Blogger Katie Bee said...

I am glad that you and the trees have found a way to work things out! Will you be taking this tree to the Sustain-A-Ball?

April 2, 2010 at 7:42 AM  
Blogger Jonathan said...

I don't think that I have ever called you a tree-hugger, just a non-stoner hippy. Also, I am not a Republican. Republican's allow Religion and National Defense to strongly influence their train of thought. I, like a good Libertarian, am completely supportive of your way of life and don't feel the Government has any right to dictate to you how to act, with trees or CJ. That being said, I look forward to seeing you this evening.

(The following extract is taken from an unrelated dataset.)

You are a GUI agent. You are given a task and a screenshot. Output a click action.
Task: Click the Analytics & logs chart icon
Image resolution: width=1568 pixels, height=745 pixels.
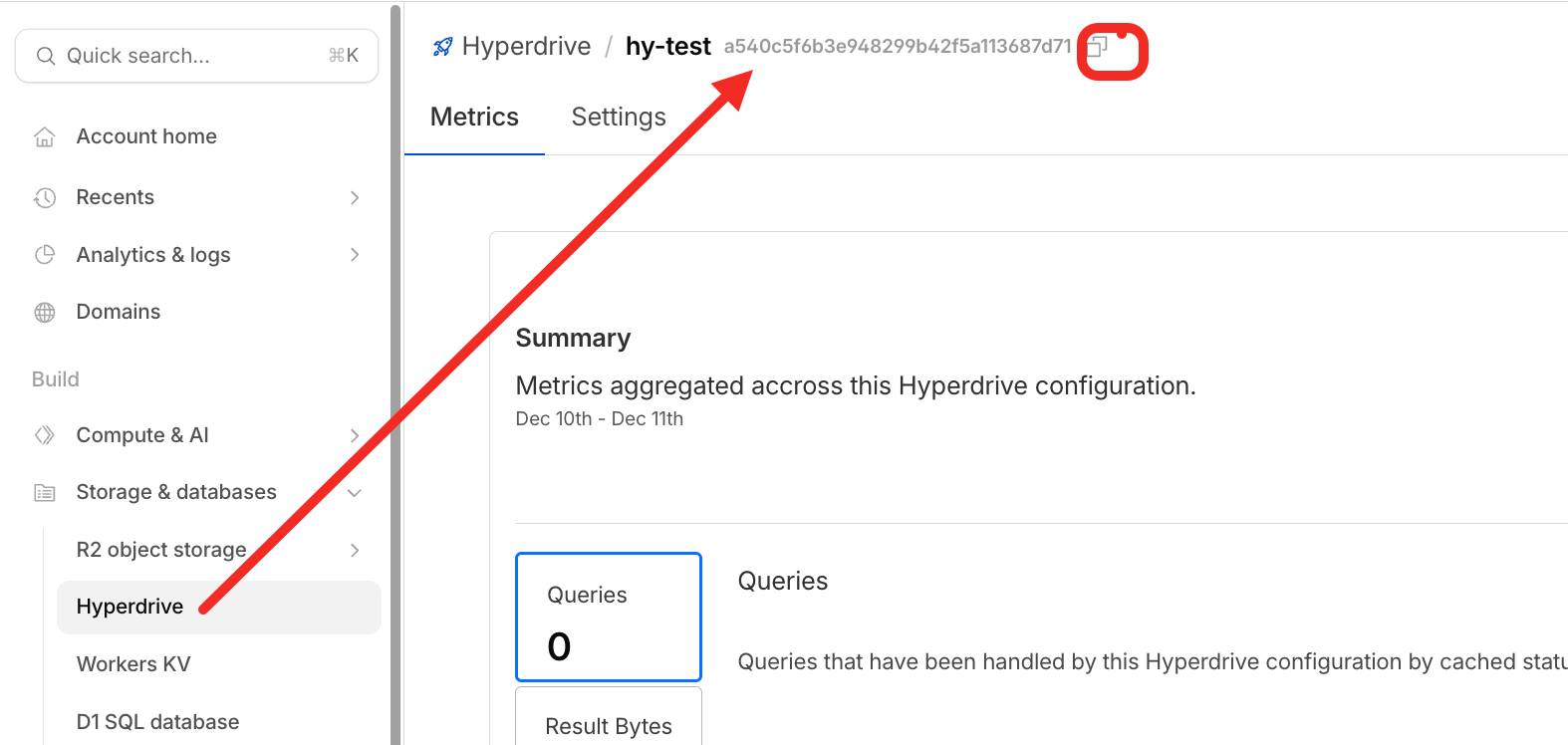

April 2, 2010 at 10:41 AM  
Blogger Bill said...

I'm glad you finally found your tree, despite being almost taken out by a milk snake.....

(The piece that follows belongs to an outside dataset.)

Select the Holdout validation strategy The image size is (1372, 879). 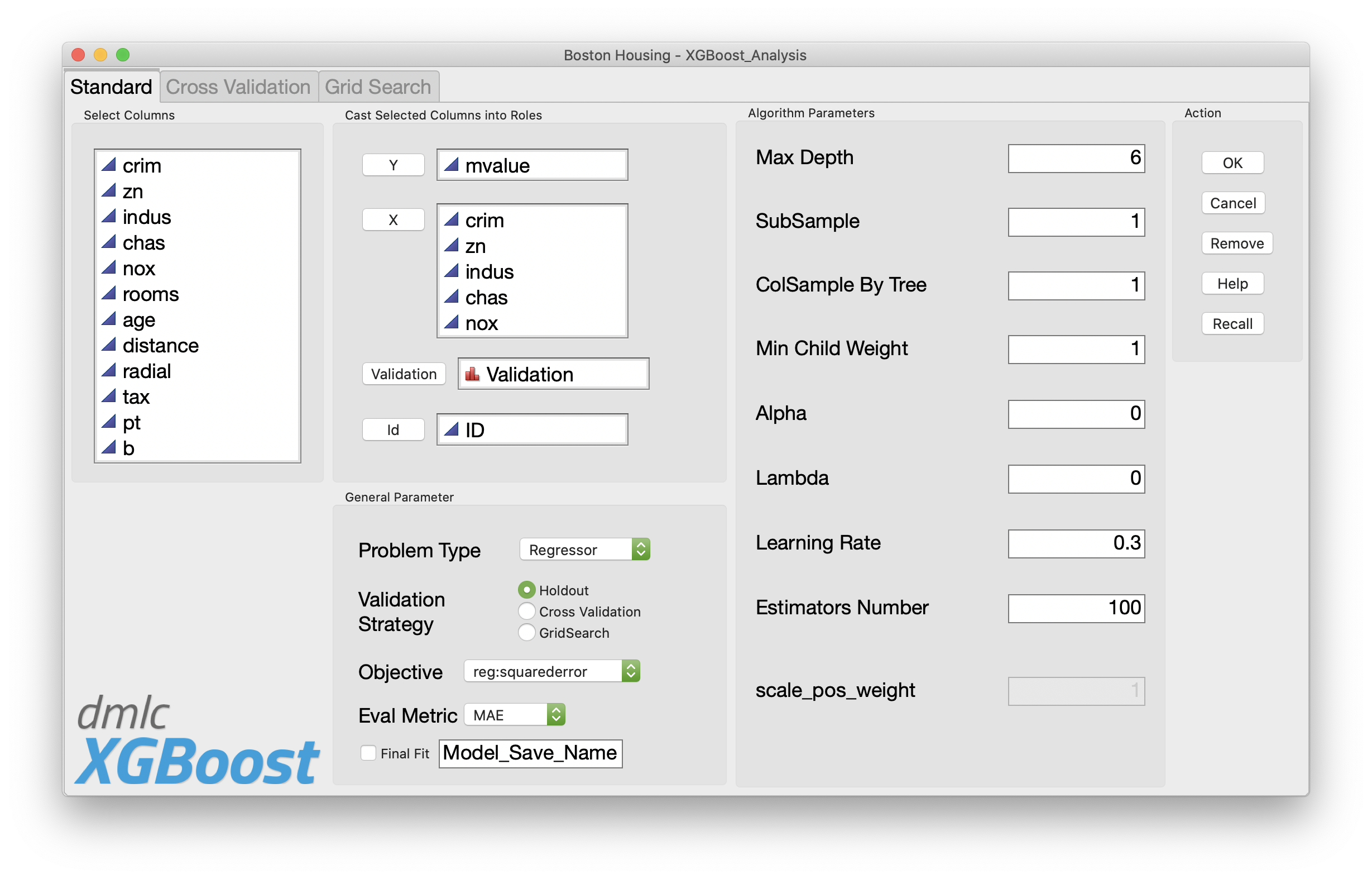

April 2, 2010 at 5:52 PM  
Anonymous Anonymous said...

You look happy as a postcoital chipmunk. What were you doing before this picture was taken?

uncle frank

April 2, 2010 at 7:16 PM  
Anonymous Anonymous said...

Tomorrow morning marks the official opening of Trout Season in the Parkway. What a perfect venue for a school project!
Americana at its Best!
Grab a blue button-down, borrow a fishing vest complete with lures,
wear a baseball cap and bring sunscreen, your digi camera, your video camera, tons of pens and
a lot of paper and your school ID.
You have a perfect opportunity
to interview and capture an All-American tradition that incorporates the environment, animal life, family traditions and more. Don't forget the sunscreen. It's gonna be 80 in the shade.